Before you jump into foot-high snow banks, make a snow angel or catch a flake on your tongue, Michael Janitch has something he wants you to see.
The south St. Louis man has been measuring radioactivity levels on his own in his back yard, and when it snows, he says, levels jump up dramatically.
"You know, getting these high of readings...80 is really high, it really is, which means there is something in the snow that's causing a radioactive return," he says while using his Geiger counter in his yard.
Those numbers he's referring to measure the number of radioactive atoms that decay per minute, measured in "counts per minute." A count of 100 per minute is considered the safety threshold, because any reading over 100 without clear evidence of radioactive material is highly unusual.
On a nice day, Janitch's back yard measures 30 counts per minute, mainly because there are mild amounts of radioactive material in topsoil all over the world. But when the snow falls, those levels increase.
On December 14, Janitch conducted two ten-minute tests with his Geiger counter and found radioactivity levels between 74.2 and 81.4 counts per minute.
On January 2, he tested his snow again, this time reaching 59.4 and 52.9 counts per minute.
Janitch's findings have many worried that the 2011 meltdown of the Fukushima Daiichi reactors in Japan is sending radiation to the United States through precipitation.

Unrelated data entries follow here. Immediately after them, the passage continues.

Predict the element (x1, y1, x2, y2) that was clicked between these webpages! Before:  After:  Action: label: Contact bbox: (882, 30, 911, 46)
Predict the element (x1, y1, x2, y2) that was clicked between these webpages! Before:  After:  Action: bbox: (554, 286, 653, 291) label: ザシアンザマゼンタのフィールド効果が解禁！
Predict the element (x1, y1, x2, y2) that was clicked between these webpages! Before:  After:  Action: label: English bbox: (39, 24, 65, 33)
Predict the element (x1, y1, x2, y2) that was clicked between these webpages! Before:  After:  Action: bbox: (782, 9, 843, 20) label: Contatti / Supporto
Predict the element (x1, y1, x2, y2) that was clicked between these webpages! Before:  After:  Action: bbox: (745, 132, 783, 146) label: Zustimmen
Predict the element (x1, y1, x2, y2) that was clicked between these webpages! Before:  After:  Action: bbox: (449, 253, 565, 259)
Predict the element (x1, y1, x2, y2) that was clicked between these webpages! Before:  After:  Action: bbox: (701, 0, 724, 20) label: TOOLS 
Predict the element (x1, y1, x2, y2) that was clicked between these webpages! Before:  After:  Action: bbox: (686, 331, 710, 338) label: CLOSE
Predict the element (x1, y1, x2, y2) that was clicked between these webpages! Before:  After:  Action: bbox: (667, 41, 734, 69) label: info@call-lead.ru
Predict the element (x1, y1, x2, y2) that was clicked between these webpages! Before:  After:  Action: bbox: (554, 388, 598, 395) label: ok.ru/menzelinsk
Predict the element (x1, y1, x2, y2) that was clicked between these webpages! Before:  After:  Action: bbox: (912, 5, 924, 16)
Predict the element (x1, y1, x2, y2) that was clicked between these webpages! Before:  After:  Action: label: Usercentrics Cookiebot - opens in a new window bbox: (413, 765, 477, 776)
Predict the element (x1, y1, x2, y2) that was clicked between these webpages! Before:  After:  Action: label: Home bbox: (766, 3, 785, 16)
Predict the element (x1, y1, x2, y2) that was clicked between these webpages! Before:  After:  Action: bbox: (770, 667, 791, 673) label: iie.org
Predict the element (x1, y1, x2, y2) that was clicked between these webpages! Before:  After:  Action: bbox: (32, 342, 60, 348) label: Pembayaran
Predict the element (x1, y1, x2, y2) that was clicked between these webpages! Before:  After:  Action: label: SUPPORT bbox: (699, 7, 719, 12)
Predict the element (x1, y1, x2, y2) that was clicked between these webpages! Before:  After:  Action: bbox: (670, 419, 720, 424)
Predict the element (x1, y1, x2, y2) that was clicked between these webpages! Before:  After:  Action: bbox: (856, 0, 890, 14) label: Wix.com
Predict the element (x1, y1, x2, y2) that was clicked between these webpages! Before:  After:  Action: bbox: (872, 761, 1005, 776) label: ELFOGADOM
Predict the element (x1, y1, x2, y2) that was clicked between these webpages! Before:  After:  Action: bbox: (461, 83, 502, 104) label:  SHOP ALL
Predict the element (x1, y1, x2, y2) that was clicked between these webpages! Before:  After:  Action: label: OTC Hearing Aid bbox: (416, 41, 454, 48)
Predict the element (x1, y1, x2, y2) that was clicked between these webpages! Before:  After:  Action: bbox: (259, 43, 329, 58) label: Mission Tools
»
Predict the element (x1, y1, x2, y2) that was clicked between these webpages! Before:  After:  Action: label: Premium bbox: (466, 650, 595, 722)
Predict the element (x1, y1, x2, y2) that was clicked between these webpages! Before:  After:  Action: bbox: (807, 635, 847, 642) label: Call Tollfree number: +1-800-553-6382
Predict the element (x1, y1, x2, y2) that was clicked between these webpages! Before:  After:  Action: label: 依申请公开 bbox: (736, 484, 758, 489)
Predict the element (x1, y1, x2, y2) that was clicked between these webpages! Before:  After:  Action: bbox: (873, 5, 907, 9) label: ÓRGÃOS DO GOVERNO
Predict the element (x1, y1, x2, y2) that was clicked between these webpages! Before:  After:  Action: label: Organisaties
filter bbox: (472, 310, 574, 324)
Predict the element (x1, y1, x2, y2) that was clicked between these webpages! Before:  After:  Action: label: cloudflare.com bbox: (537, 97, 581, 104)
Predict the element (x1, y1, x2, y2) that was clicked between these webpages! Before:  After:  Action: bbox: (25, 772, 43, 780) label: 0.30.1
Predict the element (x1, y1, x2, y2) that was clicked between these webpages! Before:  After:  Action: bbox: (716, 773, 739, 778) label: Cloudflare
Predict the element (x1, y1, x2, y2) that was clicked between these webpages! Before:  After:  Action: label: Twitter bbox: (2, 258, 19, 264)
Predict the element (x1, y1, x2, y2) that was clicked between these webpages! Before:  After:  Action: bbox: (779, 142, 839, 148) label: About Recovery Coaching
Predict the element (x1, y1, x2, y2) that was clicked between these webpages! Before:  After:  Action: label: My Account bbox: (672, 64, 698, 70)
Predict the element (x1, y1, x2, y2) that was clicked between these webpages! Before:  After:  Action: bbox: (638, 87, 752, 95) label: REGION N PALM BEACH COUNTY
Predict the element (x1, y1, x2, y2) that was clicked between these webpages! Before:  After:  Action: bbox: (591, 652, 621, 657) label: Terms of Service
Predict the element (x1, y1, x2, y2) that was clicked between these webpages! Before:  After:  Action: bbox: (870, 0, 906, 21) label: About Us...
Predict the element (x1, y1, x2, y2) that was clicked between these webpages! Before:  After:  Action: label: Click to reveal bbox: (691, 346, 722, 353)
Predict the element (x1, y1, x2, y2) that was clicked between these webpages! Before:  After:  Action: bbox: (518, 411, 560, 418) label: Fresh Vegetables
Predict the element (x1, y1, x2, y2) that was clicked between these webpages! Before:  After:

"I'm not a conspiracy theorist, but it's obvious to me that this is bad," says Geoffrey Skoniki, who keeps his own online following writing about weather and geological phenomena. "Obviously, this is a negative effect of the Japanese Fukushima disaster. The plumes of radiation emitted from the reactors are hitting the jet stream and landing here, in my very own hometown. What else could possibly be causing this?"
Janitch, who goes by Dutchsinse online, has posted photos and video of Sunday night's snowstorm but no radioactivity measurements yet.